Three centuries for the Second XI saw Witherden called into the Kent team in July 1953. He enjoyed a purple patch, scoring both of his first-class centuries in a fortnight. At Blackheath he scored 26 not out in a Kent first innings total of 63 against Surrey, who were beginning to dominate county cricket, and then made 125 not out in five hours in the second innings, his first first-class century, almost single-handedly preventing defeat. In the following match, Witherden made 8 and 51 against Warwickshire at Maidstone, and the following day scored 100, his only other first-class century, in three hours in an innings victory over Worcestershire on the same ground.

The remainder of the 1953 season saw only two more double-figure scores for Witherden as he played in nine Kent matches. Two half-centuries at the start of the 1954 season showed more promise, but in 22 appearances for Kent he only made one other score of 50, scoring 72 against Essex at Blackheath. The following season he made only six appearances for the First XI, although he again scored well for the Second XI. In total he made 40 first-class appearances for Kent, scoring 1,380 runs and taking nine wickets.
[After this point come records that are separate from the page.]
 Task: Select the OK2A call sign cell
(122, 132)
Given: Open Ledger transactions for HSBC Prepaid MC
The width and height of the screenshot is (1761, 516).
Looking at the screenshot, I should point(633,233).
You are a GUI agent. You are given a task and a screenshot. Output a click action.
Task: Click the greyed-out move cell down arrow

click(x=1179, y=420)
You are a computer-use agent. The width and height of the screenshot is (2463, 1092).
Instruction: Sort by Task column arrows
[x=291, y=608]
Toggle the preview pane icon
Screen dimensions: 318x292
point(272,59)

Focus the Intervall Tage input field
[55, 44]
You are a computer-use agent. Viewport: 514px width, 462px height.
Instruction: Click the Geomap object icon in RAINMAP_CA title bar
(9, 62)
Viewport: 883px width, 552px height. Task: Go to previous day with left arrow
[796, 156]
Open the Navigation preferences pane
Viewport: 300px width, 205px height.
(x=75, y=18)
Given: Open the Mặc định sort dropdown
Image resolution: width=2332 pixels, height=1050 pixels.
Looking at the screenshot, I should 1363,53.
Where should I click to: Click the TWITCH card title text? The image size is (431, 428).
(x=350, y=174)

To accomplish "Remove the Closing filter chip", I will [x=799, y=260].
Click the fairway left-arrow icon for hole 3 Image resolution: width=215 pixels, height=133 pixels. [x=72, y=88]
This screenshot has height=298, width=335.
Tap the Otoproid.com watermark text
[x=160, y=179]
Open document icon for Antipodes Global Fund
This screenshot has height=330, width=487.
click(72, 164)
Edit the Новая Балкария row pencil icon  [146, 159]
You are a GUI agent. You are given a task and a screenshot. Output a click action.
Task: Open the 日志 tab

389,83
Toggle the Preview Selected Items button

After 1955 he left Kent and joined the minor county Norfolk, where he played as their professional for seven seasons, replacing Cecil Boswell. He was highly successful in his first five seasons, and was the leading run-scorer in the Minor Counties Championship in 1958, scoring 808 runs at a batting average of 44.88, in 1959 (1,031 runs at 79.30 with three centuries) and in 1960 (855 runs at 53.43). He was also one of the leading Minor Counties bowlers in 1956. His 1959 performance was the first time a Norfolk batsman had scored 1,000 runs in the Minor Counties Championship and remains one of only 13 times the feat has been achieved and is the eighth highest season's aggregate in the competition's history.

In his seven seasons with Norfolk, Witherden played 76 Minor County matches, scoring 4,794 runs at an average of 45.65, with 13 centuries, and taking 104 wickets at 21.15. He was awarded a benefit season in 1961, but suffered an injury to his right hand. This required an operation in 1962, meaning that he missed half of Norfolk's matches.

==Family and later life==
Witherden was released by Norfolk with a year to run on his contract in order to take up the post of head groundsman at Bishop's Stortford College in 1963. He remained in the post until he retired in 1986 with his son, Nigel, following him to become a groundsman at the college. Witherden also coached the college cricket team and continued to play cricket for Bishop's Stortford Cricket Club. Nigel played briefly for Norfolk and two of Witherden's granddaughters have played Twenty20 cricket for the Hertfordshire Women cricket team.

Ted Witherden died at Stoke Mandeville in May 2019 at the age of 97. The main cricket field at Bishop's Stortford College was renamed the Witherden Field in December 2019, in honour of both Ted and Nigel.